Diagnosis is based on the presence of lesions on the affected ears. Lesion severity is scored according to the affected surface of the ear based on a method developed by Pejsak and colleagues (2011) from the National Veterinary Research Institute in Pulawy, Poland. According to this scoring method weak changes cover less than 5% of the ear surface, mild lesions cover 5-10% of the ear, and serious lesions cover more than 10% of the ear. In addition, in 2020, Malik and colleagues from Ghent University, Belgium developed a 4-point lesion severity scoring system in which score 1 shows a small crust on ear tip, score 2 is for a small wound on ear tip with reddening around, score 3 means bloody, necrotic wound on ear edge, and score 4 displays partial lack of auricle with necrotic edge.

Pathogenesis and clinical signs

The precise etiology and pathogenesis of porcine ear necrosis remain unknown. 3 hypotheses however have been suggested for disease development. According to first hypothesis, the necrosis is caused by toxins of Staphylococci and starts on the outer surface of the injured skin.
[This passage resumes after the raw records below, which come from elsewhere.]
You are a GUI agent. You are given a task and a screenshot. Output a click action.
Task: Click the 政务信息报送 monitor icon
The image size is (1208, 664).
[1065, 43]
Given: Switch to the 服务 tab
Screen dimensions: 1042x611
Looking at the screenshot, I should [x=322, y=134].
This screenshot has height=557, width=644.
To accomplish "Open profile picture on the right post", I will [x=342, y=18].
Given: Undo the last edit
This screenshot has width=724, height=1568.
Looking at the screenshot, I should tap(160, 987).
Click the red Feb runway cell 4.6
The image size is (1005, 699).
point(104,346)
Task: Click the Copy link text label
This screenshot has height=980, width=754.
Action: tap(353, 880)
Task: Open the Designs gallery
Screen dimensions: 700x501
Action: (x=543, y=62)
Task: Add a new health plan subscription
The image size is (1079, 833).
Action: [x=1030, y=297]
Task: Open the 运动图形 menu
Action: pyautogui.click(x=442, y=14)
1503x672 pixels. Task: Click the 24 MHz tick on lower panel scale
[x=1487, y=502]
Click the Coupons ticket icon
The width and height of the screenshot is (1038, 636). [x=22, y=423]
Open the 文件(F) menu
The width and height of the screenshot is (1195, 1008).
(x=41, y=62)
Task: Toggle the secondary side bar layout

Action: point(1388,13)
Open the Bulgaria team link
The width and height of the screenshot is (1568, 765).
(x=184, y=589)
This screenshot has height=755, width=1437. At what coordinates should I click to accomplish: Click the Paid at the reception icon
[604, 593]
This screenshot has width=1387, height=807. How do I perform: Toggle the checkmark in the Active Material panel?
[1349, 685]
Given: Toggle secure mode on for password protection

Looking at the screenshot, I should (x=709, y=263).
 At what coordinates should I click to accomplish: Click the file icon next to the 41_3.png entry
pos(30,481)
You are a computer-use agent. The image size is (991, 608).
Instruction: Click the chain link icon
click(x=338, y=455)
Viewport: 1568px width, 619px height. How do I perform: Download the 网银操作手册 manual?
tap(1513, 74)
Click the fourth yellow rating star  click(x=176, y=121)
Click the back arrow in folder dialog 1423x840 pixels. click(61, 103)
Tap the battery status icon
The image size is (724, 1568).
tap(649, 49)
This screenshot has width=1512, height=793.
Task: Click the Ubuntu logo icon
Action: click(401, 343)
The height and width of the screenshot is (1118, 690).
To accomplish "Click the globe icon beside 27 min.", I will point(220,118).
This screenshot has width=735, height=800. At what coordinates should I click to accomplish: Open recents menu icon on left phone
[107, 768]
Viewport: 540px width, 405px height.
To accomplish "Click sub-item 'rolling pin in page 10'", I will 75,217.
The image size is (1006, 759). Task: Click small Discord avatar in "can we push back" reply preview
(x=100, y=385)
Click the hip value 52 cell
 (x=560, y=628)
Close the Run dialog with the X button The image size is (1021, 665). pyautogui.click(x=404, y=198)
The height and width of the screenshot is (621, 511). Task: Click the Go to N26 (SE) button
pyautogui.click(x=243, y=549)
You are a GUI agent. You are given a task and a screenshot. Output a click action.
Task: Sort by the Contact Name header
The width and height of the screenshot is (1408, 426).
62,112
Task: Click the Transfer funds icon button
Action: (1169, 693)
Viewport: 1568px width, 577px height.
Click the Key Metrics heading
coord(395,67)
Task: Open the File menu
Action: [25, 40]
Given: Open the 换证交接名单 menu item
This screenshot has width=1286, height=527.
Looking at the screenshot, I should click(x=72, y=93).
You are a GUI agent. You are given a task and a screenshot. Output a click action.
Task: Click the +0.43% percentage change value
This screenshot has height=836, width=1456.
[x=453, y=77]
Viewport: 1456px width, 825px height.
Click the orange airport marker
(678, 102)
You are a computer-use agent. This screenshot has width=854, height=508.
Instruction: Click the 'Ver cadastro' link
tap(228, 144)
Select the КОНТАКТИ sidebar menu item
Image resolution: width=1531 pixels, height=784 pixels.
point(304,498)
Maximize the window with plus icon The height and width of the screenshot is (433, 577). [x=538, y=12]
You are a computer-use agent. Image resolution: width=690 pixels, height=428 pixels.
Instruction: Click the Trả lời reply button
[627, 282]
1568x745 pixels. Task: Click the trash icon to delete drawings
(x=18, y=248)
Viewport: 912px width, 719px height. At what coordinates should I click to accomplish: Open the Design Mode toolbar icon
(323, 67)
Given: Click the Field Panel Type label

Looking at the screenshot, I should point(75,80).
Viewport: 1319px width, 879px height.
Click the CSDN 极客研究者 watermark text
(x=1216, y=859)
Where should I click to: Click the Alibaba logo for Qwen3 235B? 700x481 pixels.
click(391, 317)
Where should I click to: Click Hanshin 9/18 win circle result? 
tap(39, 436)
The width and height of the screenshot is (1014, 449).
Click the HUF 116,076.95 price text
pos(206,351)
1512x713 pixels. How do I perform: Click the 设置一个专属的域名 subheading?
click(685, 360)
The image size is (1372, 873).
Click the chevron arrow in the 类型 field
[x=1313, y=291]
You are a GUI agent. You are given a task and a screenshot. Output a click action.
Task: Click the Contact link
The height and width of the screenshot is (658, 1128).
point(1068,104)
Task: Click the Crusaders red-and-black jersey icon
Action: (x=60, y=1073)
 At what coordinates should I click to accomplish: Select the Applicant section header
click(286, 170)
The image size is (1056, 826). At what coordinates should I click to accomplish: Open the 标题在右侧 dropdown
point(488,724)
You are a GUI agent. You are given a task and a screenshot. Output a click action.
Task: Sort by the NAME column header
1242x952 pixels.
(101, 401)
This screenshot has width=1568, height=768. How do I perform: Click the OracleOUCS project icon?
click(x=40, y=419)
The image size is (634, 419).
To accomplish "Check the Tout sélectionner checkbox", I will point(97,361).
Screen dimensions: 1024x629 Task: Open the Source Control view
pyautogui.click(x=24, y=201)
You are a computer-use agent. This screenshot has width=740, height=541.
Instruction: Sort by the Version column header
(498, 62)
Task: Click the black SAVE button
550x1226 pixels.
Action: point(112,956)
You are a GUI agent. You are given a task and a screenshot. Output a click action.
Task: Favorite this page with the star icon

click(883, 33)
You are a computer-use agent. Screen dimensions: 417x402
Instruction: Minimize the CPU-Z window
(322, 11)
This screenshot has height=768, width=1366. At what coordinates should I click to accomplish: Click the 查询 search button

The second hypothesis states that ear tip necrosis is due to damage of small blood vessels caused by cold agglutinins or immune complexes produced during infection with Mycoplasma suis. The third hypothesis declares that external trauma such as ear biting or environmental factors cause ear tip necrosis. Necrotic lesions vary from mild to severe. Mild lesions consist of an encrusted sore, localised on the ear tip or ventral margin of the ear which can heal without treatment, and sever lesions include epidermal ulceration and necrotic, moist lesions of the pinna.

Treatment and prevention of porcine ear necrosis

Severely affected pigs need to be housed in a hospital pen to avoid further biting by other pigs. Antibiotic therapy for 2 weeks with amoxicillin, amoxicillin with clavulanic acid, or sulfadiazine-trimethoprim can slow lesion progression. Vaccination of piglets against porcine circovirus type 2 and porcine reproductive and respiratory syndrome virus, adequate pen design, avoiding overcrowding, limiting mixing of pigs, optimal ventilation and air quality, proper feed quality and sanitation reduce porcine ear necrosis prevalence.

Conclusions

Porcine ear necrosis is a common disorder especially in nursery pigs worldwide. However, its exact etiology and pathogenesis remain unknown which hinders optimal treatment. Thus, control and prevention measures should focus on reducing potential risk factors. In addition, further research is required to investigate etiology and pathogenesis of the disorder to elucidate causative factors and to decrease the risk of occurrence.